IX. Construction socialiste dans un seul pays ou
révolution socialiste internationale ?


9. Trois programmes pour l'étape de transition du capitalisme au socialisme.

Au début de la révolution, Lénine croyait que la coercition à l'égard des contre-révolutionnaires serait directement proportionnelle à la libération et à l'auto-détermination démocratique de toute la population travailleuse. C'est de là que partait sa conception programmatique initiale. C'était logique puisque, suivant les enseignements de Marx, Lénine croyait que la construction socialiste commencerait quelques années plus tard. Mais à cause du maintien de l'impérialisme et de l'isolement de l'URSS, même sous le régime de Lénine et de Trotsky, ces deux aspects connurent un développement inégal et contradictoire. Les mesures dictatoriales, coercitives, révolutionnaires, afin de défendre et d'imposer la dictature ouvrière, furent beaucoup plus nécessaires que les mesures libérales, permettant l'autodétermination démocratique de la population et des travailleurs afin de commencer la construction socialiste. Il se produisit entre l'immédiat -  l'urgence d'imposer et de défendre la dictature, et d'étendre la révolution mondiale contre l'impérialisme - et les objectifs de la construction du socialisme - l'élargissement de la démocratie directe, les libertés démocratiques et le dépérissement de l'état - un hiatus, une brèche qui ensuite s'élargit toujours davantage.

Le programme de la démocratie directe et du dépérissement immédiat de l'état prolétarien, dès le début de la révolution, devint la norme à atteindre, une tendance, s'ébauchant par des éléments qui se combinaient avec les autres nécessités urgentes de la dictature. Tant que le capitalisme demeure dominant à l'échelle mondiale, ce qui implique le danger permanent de contre-révolution impérialiste, les enseignements de la Révolution Russe nous disent clairement que les tâches immédiates de n'importe quelle dictature du prolétariat - qu'elle soit bureaucratique ou démocratique révolutionnaire - ne peuvent consister qu'en la répression de ses ennemis, seul moyen de résister à la contre-révolution impérialiste, d'imposer la dictature et de développer la révolution socialiste mondiale. Seul le fait d'atteindre ces objectifs immédiats nous permettra, après la défaite historique du capitalisme, de commencer à affronter pleinement les tâches programmatiques de dépérissement de l'Etat, et d'obtention de la démocratie et des libertés les plus complètes pour tous les habitants, qui commenceront enfin à construire le socialisme.

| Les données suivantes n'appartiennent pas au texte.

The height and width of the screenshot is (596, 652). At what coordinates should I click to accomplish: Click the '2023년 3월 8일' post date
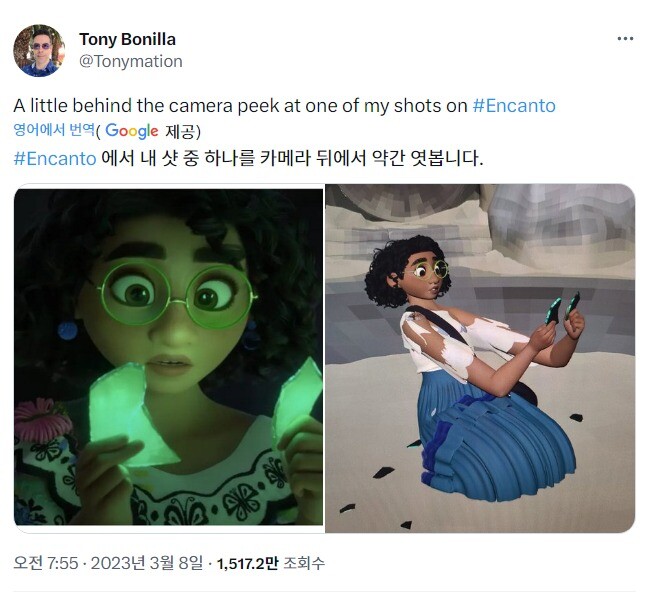tap(147, 564)
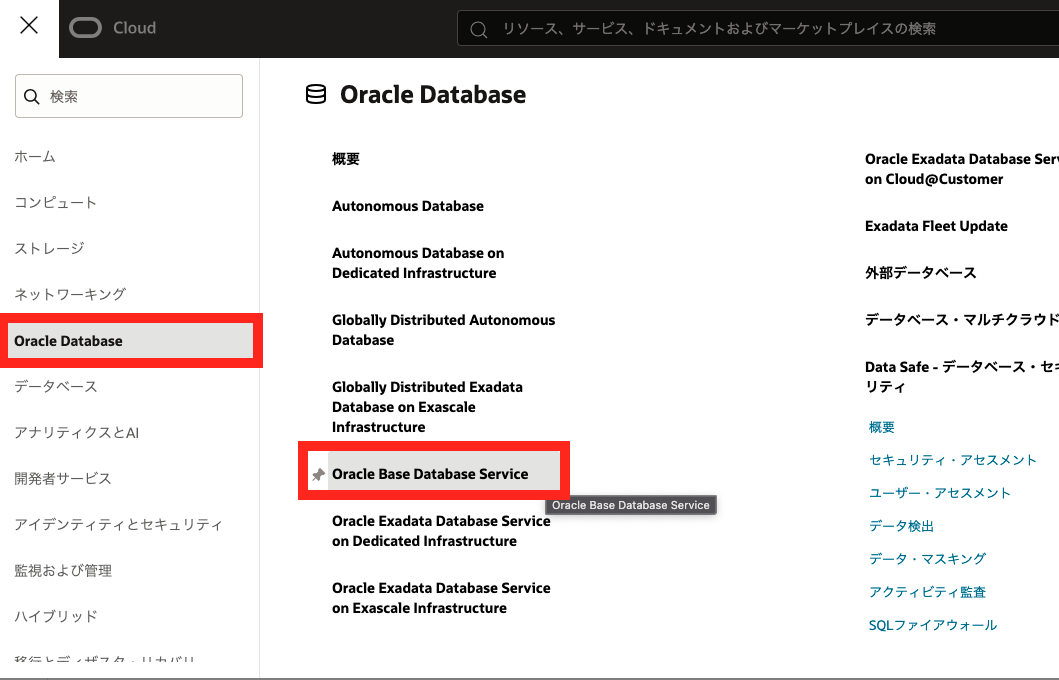Image resolution: width=1059 pixels, height=680 pixels.
Task: Focus the top resource search field
Action: (760, 29)
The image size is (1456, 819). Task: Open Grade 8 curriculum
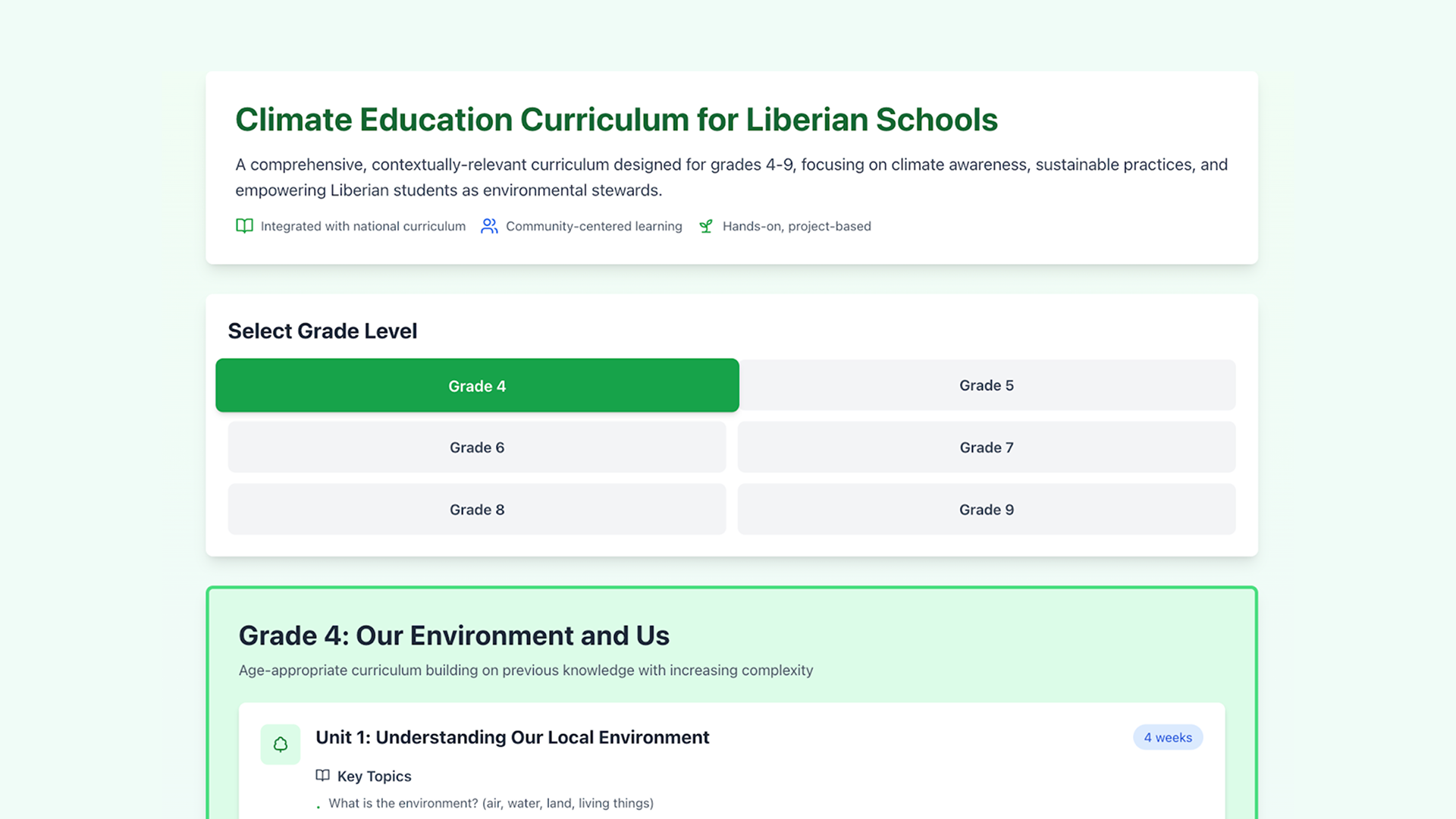pyautogui.click(x=477, y=510)
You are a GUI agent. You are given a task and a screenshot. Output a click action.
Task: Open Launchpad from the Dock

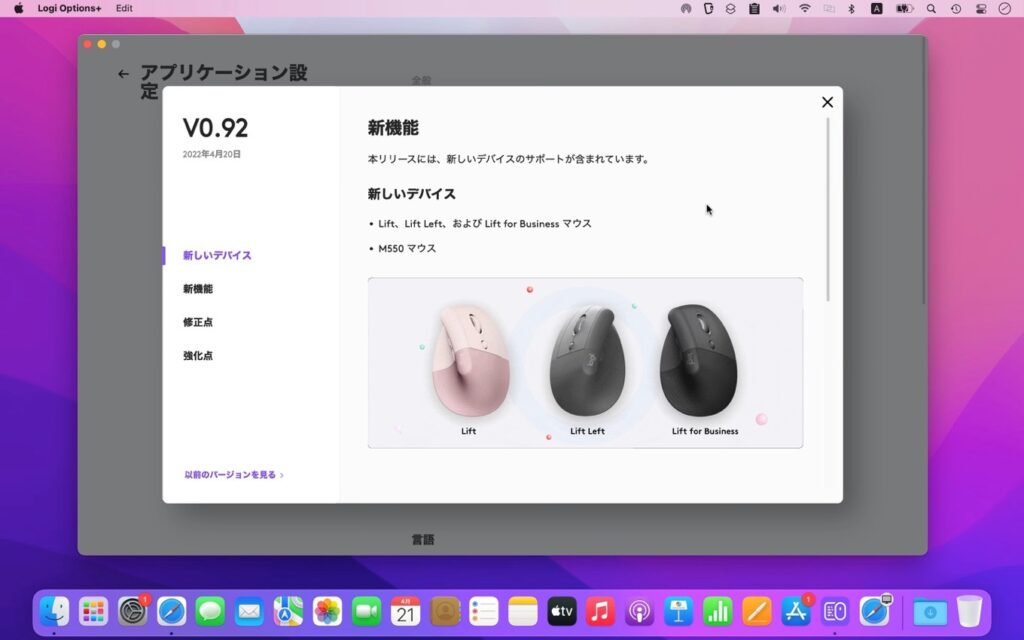(94, 611)
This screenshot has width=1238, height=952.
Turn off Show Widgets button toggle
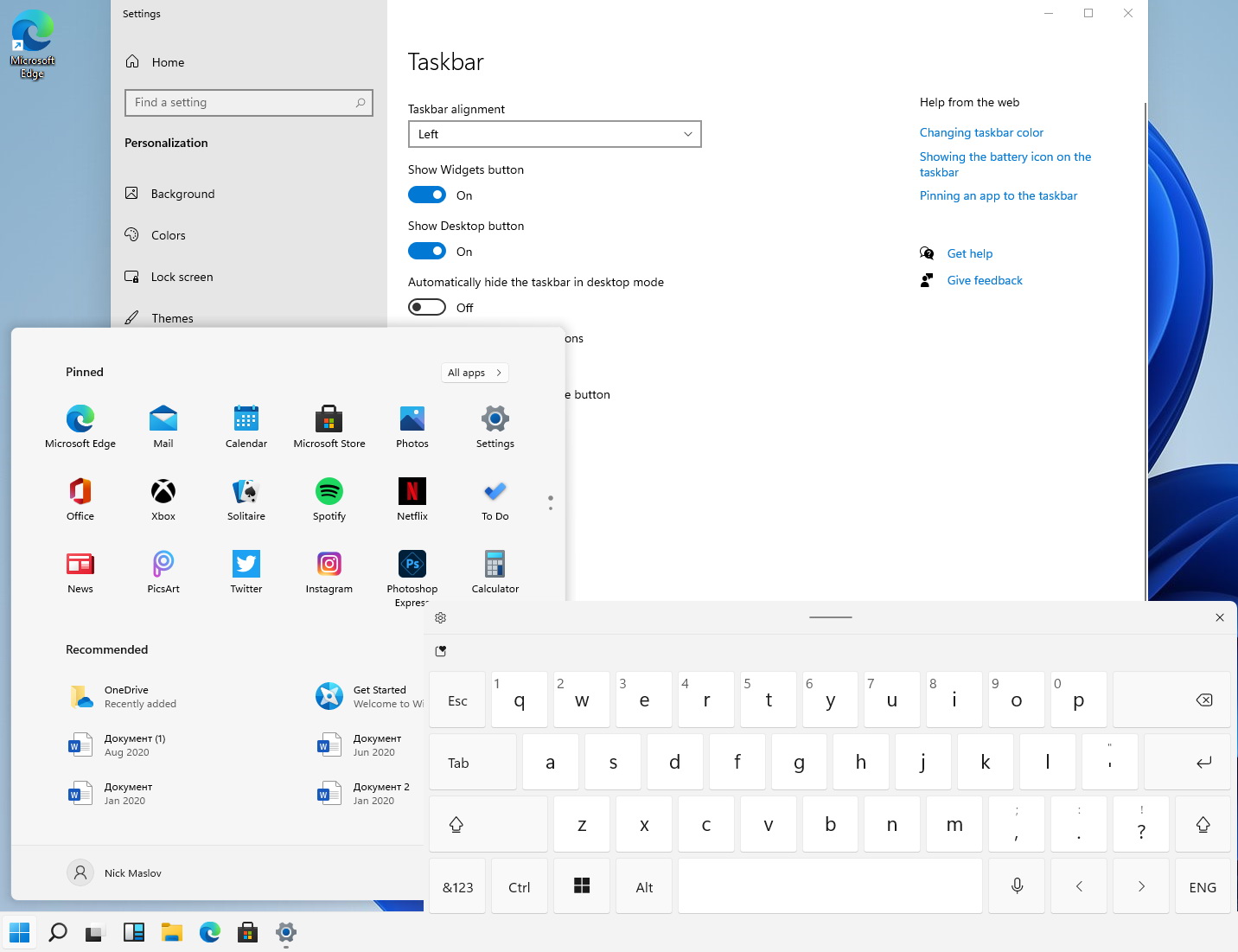tap(427, 195)
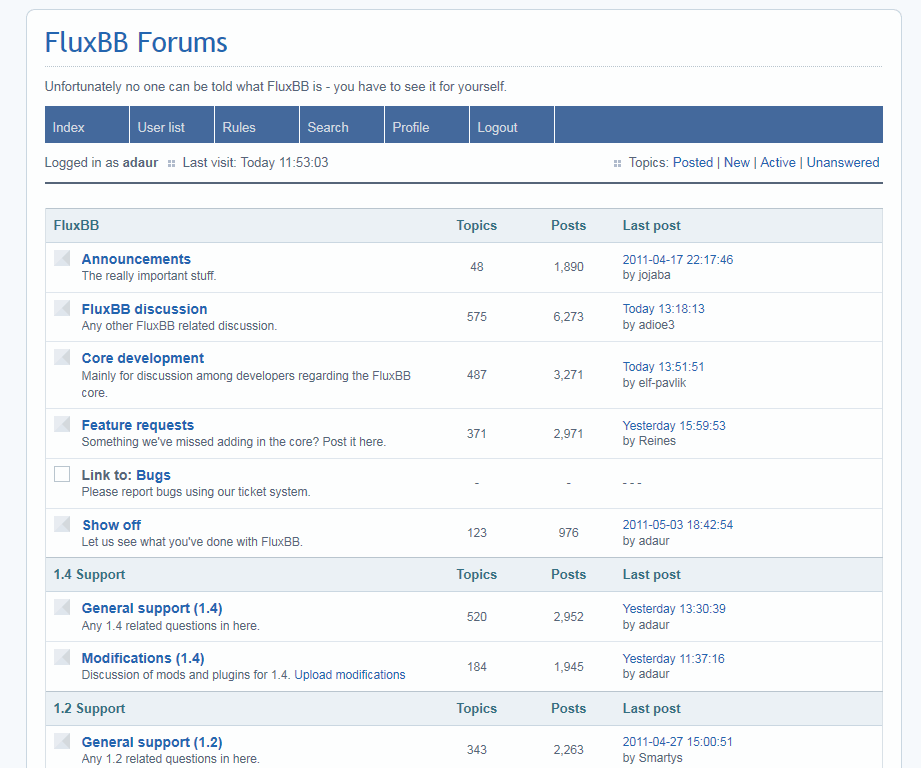Open the Upload modifications link
This screenshot has height=768, width=921.
[350, 675]
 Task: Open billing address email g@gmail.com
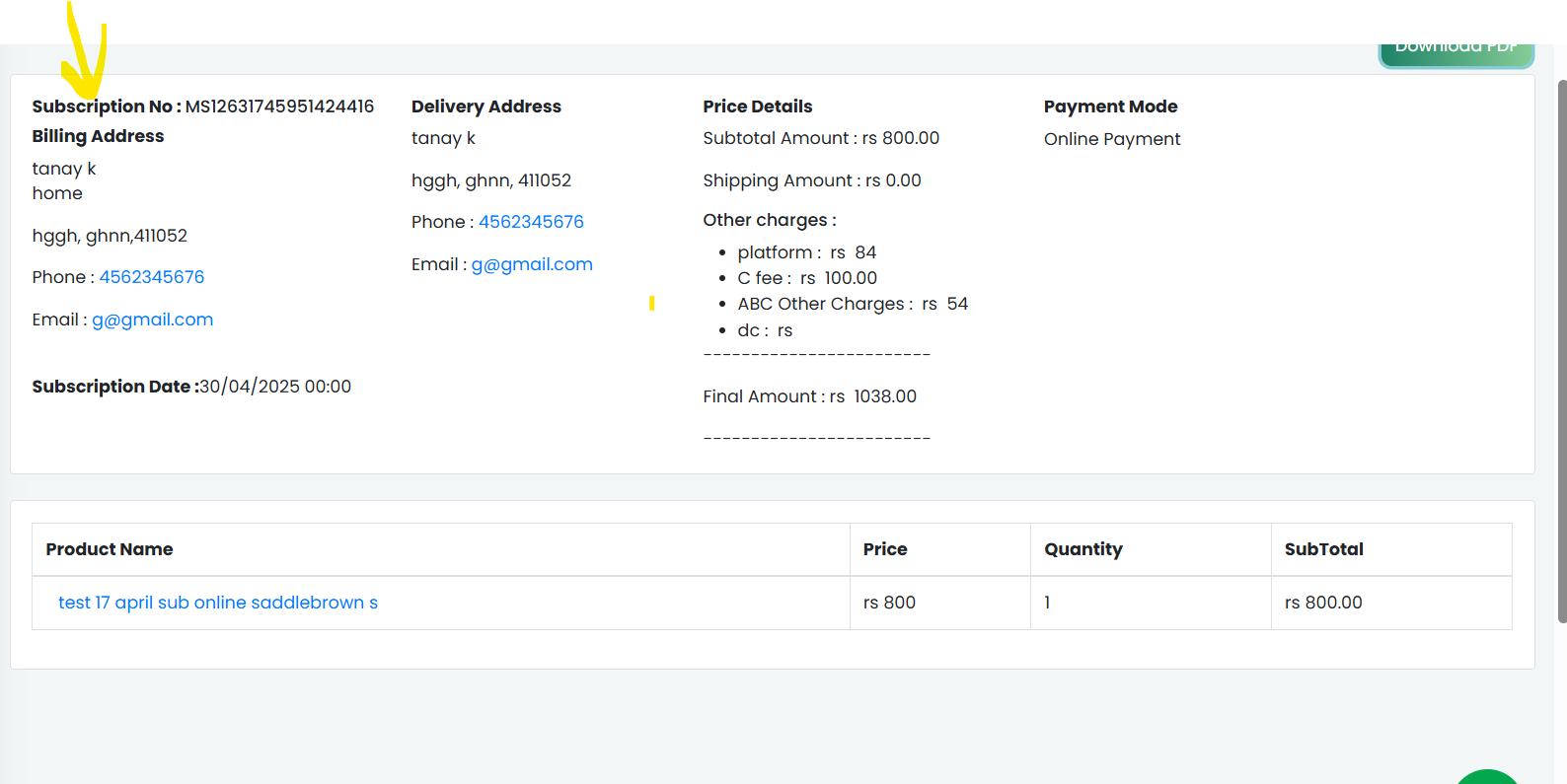153,320
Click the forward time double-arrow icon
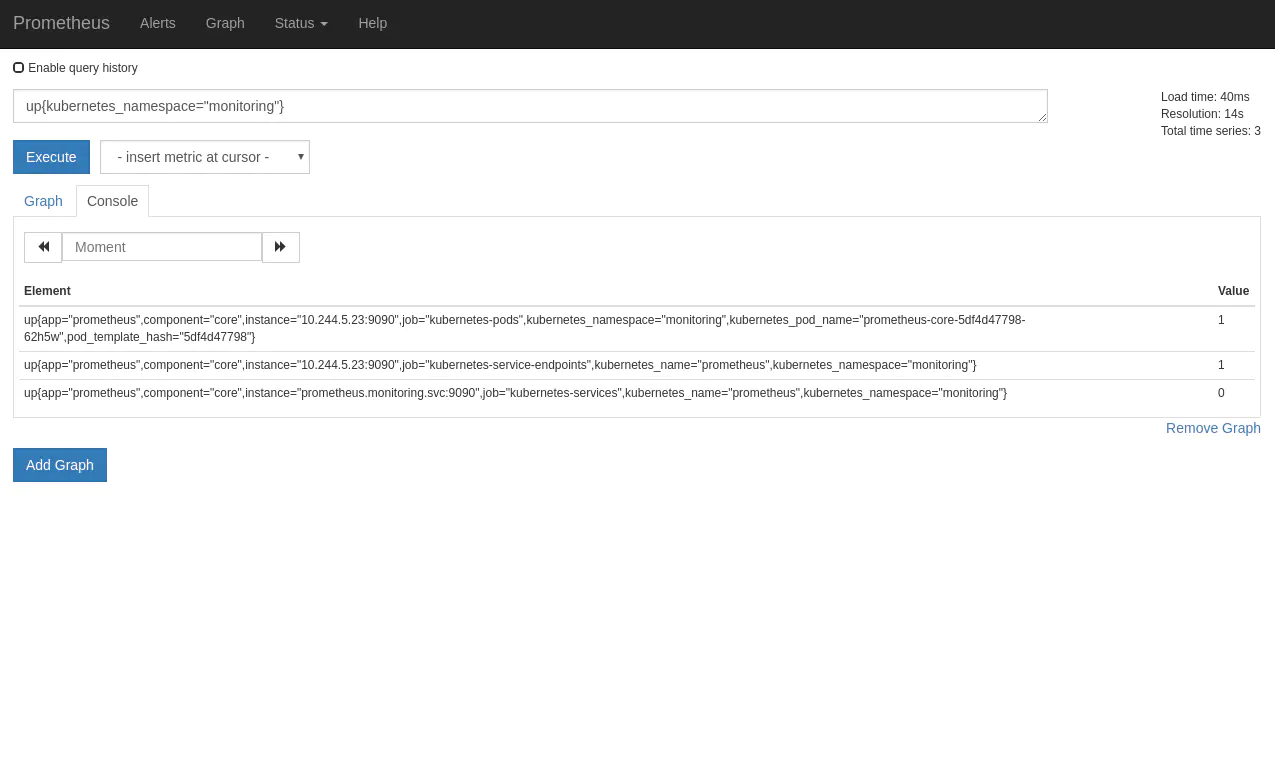Viewport: 1275px width, 766px height. (281, 247)
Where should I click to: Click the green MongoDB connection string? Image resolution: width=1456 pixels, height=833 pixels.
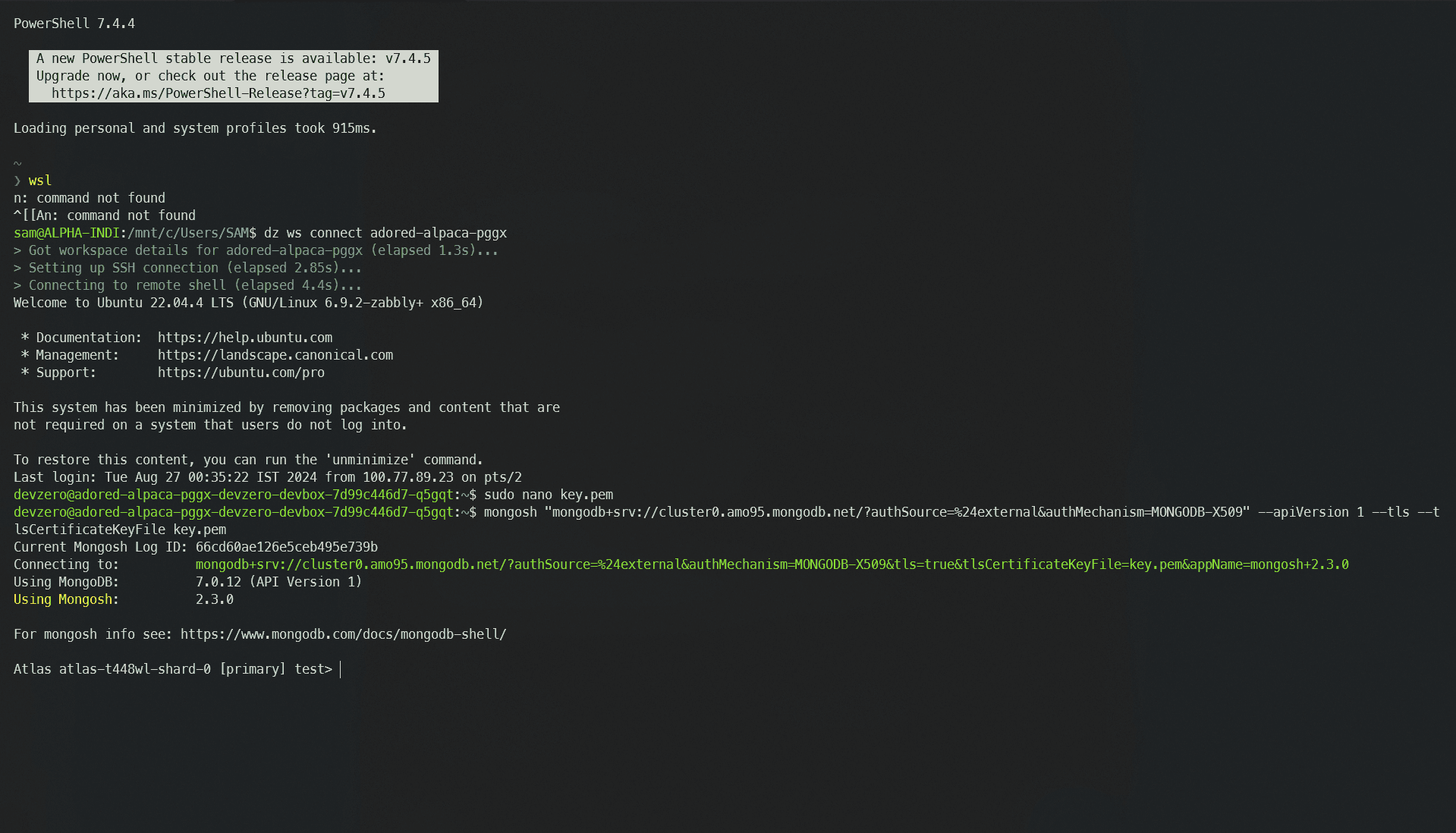(772, 564)
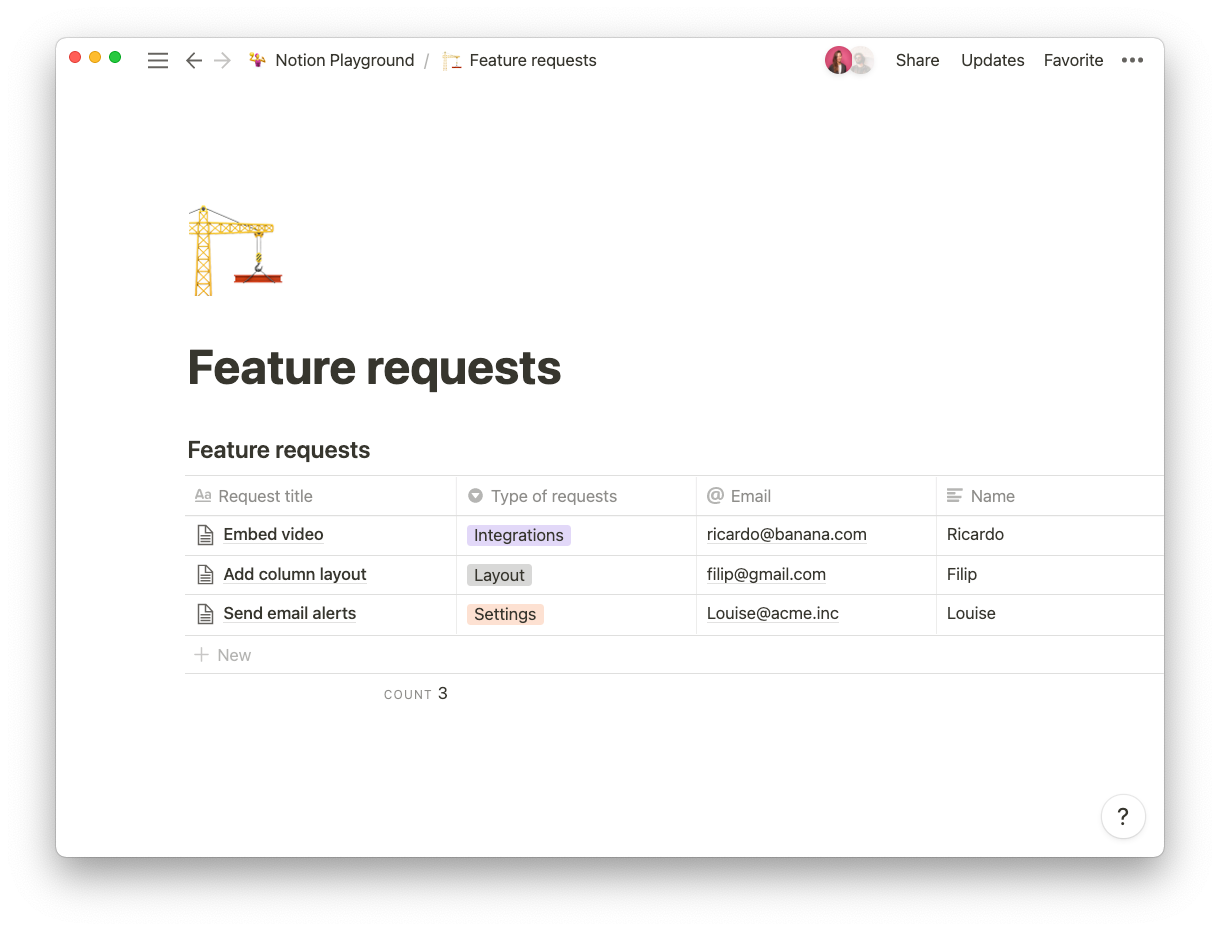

Pendant ces dernières soixante années, nous avons pu voir de fait trois orientations distinctes, trois programmes pour cette étape de transition du capitalisme au socialisme.

Le stalinisme, le national-communisme, généralisa et attribua des caractéristiques historiques aux nécessités immédiates (la suppression des fractions dans le parti communiste, le monopole du pouvoir, le parti unique et la répression), les transformant en normes absolues et générales pour toute l'étape. Il tente de cette manière de justifier la répression bureaucratique du mouvement de masse et l'oppression de la classe ouvrière au profit d'une caste privilégiée au sein de l'état ouvrier, et de l'impérialisme mondial. Ce "programme" constitue le justificatif bureaucratique afin d'empêcher que l'on puisse bénéficier dans les états ouvriers de toujours plus de libertés scientifiques, artistiques, culturelles de tous types, de presse, d'opinion et, enfin, politiques, afin de pouvoir ainsi contrôler, diminuer et freiner l'oppression que subit la classe ouvrière. C'est le programme de la bureaucratie, de coexistence pacifique permanente avec l'impérialisme, de maintien des frontières nationales et de frein au développement de la révolution mondiale, afin de ne pas molester l'impérialisme et de maintenir une existence privilégiée. En dernière instance, c'est le programme de l'acceptation de la situation donnée, d'exploitation impérialiste à l'échelle mondiale et de privilèges bureaucratiques à l'échelle nationale, de l'opportunisme pro-impérialiste contre la révolution socialiste internationale.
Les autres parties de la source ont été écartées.